## [THE PROBLEM]
What follows is a set of records. Repeat them word for word.

Saved entries:
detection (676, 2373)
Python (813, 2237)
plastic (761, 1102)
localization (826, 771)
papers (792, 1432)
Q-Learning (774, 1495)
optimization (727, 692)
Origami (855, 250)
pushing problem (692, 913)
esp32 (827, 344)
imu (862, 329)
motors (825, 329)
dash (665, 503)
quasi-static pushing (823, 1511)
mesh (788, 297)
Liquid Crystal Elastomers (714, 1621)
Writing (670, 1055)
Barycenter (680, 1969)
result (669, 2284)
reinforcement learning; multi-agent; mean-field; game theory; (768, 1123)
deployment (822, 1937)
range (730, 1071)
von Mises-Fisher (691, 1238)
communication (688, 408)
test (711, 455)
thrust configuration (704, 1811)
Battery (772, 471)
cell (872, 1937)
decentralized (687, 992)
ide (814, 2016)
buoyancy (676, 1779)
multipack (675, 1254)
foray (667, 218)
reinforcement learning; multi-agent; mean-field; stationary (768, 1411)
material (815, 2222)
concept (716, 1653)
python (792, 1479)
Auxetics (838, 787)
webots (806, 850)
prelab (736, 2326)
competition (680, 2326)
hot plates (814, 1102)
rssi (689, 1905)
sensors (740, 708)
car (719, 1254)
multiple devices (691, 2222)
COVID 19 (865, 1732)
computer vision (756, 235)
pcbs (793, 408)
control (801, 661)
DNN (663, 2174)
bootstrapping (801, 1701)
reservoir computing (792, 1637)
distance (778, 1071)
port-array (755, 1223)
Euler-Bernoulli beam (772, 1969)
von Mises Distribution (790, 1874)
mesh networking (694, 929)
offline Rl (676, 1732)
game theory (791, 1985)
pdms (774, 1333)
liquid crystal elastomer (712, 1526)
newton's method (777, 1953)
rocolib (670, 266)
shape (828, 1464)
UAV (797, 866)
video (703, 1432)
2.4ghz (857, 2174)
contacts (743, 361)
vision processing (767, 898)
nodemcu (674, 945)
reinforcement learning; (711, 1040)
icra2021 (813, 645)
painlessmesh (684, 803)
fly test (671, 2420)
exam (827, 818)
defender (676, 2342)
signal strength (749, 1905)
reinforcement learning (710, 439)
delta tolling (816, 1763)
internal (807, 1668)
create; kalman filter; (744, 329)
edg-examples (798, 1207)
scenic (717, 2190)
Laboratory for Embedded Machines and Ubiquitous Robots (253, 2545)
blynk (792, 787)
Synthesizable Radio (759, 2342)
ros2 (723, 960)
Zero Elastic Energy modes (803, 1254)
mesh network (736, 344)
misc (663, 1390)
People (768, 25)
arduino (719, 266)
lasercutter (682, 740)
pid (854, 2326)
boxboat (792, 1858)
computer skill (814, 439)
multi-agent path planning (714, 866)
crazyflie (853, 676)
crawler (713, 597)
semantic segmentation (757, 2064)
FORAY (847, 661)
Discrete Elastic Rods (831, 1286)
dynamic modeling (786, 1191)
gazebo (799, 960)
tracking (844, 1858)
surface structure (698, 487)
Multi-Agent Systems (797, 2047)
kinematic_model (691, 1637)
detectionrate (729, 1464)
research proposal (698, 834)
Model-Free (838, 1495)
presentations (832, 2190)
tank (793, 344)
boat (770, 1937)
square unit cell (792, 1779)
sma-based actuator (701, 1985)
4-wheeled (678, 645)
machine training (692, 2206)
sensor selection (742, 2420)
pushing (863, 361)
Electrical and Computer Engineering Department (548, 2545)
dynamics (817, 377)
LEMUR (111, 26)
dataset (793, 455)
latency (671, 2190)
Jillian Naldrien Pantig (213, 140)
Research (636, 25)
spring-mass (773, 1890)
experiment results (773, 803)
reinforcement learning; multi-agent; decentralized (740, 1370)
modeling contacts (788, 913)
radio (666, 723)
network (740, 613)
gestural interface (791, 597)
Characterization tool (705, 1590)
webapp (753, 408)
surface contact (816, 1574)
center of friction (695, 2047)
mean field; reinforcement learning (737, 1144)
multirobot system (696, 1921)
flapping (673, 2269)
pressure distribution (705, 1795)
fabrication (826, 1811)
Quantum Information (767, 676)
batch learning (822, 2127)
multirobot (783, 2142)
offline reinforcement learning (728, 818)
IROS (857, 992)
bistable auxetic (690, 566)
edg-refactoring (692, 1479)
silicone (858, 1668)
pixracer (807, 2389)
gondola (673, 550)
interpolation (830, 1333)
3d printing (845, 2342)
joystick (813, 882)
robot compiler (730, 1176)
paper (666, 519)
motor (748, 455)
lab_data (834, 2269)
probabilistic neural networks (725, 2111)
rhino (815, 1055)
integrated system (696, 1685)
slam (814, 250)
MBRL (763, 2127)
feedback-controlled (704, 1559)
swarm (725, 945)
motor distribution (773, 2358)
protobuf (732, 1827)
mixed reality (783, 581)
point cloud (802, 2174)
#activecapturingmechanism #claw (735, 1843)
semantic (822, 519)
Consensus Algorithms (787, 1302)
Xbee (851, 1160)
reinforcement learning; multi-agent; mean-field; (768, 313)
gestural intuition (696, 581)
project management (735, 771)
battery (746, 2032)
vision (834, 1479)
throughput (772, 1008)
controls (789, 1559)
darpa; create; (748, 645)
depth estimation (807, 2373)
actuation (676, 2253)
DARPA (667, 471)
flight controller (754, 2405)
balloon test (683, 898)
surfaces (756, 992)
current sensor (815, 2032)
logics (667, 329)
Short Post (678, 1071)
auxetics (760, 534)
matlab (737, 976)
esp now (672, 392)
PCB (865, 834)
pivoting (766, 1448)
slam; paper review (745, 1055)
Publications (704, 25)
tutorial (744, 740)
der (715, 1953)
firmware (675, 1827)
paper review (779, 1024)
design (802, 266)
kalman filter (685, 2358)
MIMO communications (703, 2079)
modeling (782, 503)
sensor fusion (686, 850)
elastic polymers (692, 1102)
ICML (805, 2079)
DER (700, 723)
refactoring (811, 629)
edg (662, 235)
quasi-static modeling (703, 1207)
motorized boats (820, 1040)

## [ANSWER TO THIS PROBLEM]
detection (676, 2373)
Python (813, 2237)
plastic (761, 1102)
localization (826, 771)
papers (792, 1432)
Q-Learning (774, 1495)
optimization (727, 692)
Origami (855, 250)
pushing problem (692, 913)
esp32 (827, 344)
imu (862, 329)
motors (825, 329)
dash (665, 503)
quasi-static pushing (823, 1511)
mesh (788, 297)
Liquid Crystal Elastomers (714, 1621)
Writing (670, 1055)
Barycenter (680, 1969)
result (669, 2284)
reinforcement learning; multi-agent; mean-field; game theory; (768, 1123)
deployment (822, 1937)
range (730, 1071)
von Mises-Fisher (691, 1238)
communication (688, 408)
test (711, 455)
thrust configuration (704, 1811)
Battery (772, 471)
cell (872, 1937)
decentralized (687, 992)
ide (814, 2016)
buoyancy (676, 1779)
multipack (675, 1254)
foray (667, 218)
reinforcement learning; multi-agent; mean-field; stationary (768, 1411)
material (815, 2222)
concept (716, 1653)
python (792, 1479)
Auxetics (838, 787)
webots (806, 850)
prelab (736, 2326)
competition (680, 2326)
hot plates (814, 1102)
rssi (689, 1905)
sensors (740, 708)
car (719, 1254)
multiple devices (691, 2222)
COVID 19 (865, 1732)
computer vision (756, 235)
pcbs (793, 408)
control (801, 661)
DNN (663, 2174)
bootstrapping (801, 1701)
reservoir computing (792, 1637)
distance (778, 1071)
port-array (755, 1223)
Euler-Bernoulli beam (772, 1969)
von Mises Distribution (790, 1874)
mesh networking (694, 929)
offline Rl (676, 1732)
game theory (791, 1985)
pdms (774, 1333)
liquid crystal elastomer (712, 1526)
newton's method (777, 1953)
rocolib (670, 266)
shape (828, 1464)
UAV (797, 866)
video (703, 1432)
2.4ghz (857, 2174)
contacts (743, 361)
vision processing (767, 898)
nodemcu (674, 945)
reinforcement learning; (711, 1040)
icra2021 (813, 645)
painlessmesh (684, 803)
fly test (671, 2420)
exam (827, 818)
defender (676, 2342)
signal strength (749, 1905)
reinforcement learning (710, 439)
delta tolling (816, 1763)
internal (807, 1668)
create; kalman filter; (744, 329)
edg-examples (798, 1207)
scenic (717, 2190)
Laboratory for Embedded Machines and Ubiquitous Robots (253, 2545)
blynk (792, 787)
Synthesizable Radio (759, 2342)
ros2 (723, 960)
Zero Elastic Energy modes (803, 1254)
mesh network (736, 344)
misc (663, 1390)
People (768, 25)
arduino (719, 266)
lasercutter (682, 740)
pid (854, 2326)
boxboat (792, 1858)
computer skill (814, 439)
multi-agent path planning (714, 866)
crazyflie (853, 676)
crawler (713, 597)
semantic segmentation (757, 2064)
FORAY (847, 661)
Discrete Elastic Rods (831, 1286)
dynamic modeling (786, 1191)
gazebo (799, 960)
tracking (844, 1858)
surface structure (698, 487)
Multi-Agent Systems (797, 2047)
kinematic_model (691, 1637)
detectionrate (729, 1464)
research proposal (698, 834)
Model-Free (838, 1495)
presentations (832, 2190)
tank (793, 344)
boat (770, 1937)
square unit cell (792, 1779)
sma-based actuator (701, 1985)
4-wheeled (678, 645)
machine training (692, 2206)
sensor selection (742, 2420)
pushing (863, 361)
Electrical and Computer Engineering Department (548, 2545)
dynamics (817, 377)
LEMUR (111, 26)
dataset (793, 455)
latency (671, 2190)
Jillian Naldrien Pantig (213, 140)
Research (636, 25)
spring-mass (773, 1890)
experiment results (773, 803)
reinforcement learning; multi-agent; decentralized (740, 1370)
modeling contacts (788, 913)
radio (666, 723)
network (740, 613)
gestural interface (791, 597)
Characterization tool (705, 1590)
webapp (753, 408)
surface contact (816, 1574)
center of friction (695, 2047)
mean field; reinforcement learning (737, 1144)
multirobot system (696, 1921)
flapping (673, 2269)
pressure distribution (705, 1795)
fabrication (826, 1811)
Quantum Information (767, 676)
batch learning (822, 2127)
multirobot (783, 2142)
offline reinforcement learning (728, 818)
IROS (857, 992)
bistable auxetic (690, 566)
edg-refactoring (692, 1479)
silicone (858, 1668)
pixracer (807, 2389)
gondola (673, 550)
interpolation (830, 1333)
3d printing (845, 2342)
joystick (813, 882)
robot compiler (730, 1176)
paper (666, 519)
motor (748, 455)
lab_data (834, 2269)
probabilistic neural networks (725, 2111)
rhino (815, 1055)
integrated system (696, 1685)
slam (814, 250)
MBRL (763, 2127)
feedback-controlled (704, 1559)
swarm (725, 945)
motor distribution (773, 2358)
protobuf (732, 1827)
mixed reality (783, 581)
point cloud (802, 2174)
#activecapturingmechanism #claw (735, 1843)
semantic (822, 519)
Consensus Algorithms (787, 1302)
Xbee (851, 1160)
reinforcement learning; multi-agent; mean-field; (768, 313)
gestural intuition (696, 581)
project management (735, 771)
battery (746, 2032)
vision (834, 1479)
throughput (772, 1008)
controls (789, 1559)
darpa; create; (748, 645)
depth estimation (807, 2373)
actuation (676, 2253)
DARPA (667, 471)
flight controller (754, 2405)
balloon test (683, 898)
surfaces (756, 992)
current sensor (815, 2032)
logics (667, 329)
Short Post (678, 1071)
auxetics (760, 534)
matlab (737, 976)
esp now (672, 392)
PCB (865, 834)
pivoting (766, 1448)
slam; paper review (745, 1055)
Publications (704, 25)
tutorial (744, 740)
der (715, 1953)
firmware (675, 1827)
paper review (779, 1024)
design (802, 266)
kalman filter (685, 2358)
MIMO communications (703, 2079)
modeling (782, 503)
sensor fusion (686, 850)
elastic polymers (692, 1102)
ICML (805, 2079)
DER (700, 723)
refactoring (811, 629)
edg (662, 235)
quasi-static modeling (703, 1207)
motorized boats (820, 1040)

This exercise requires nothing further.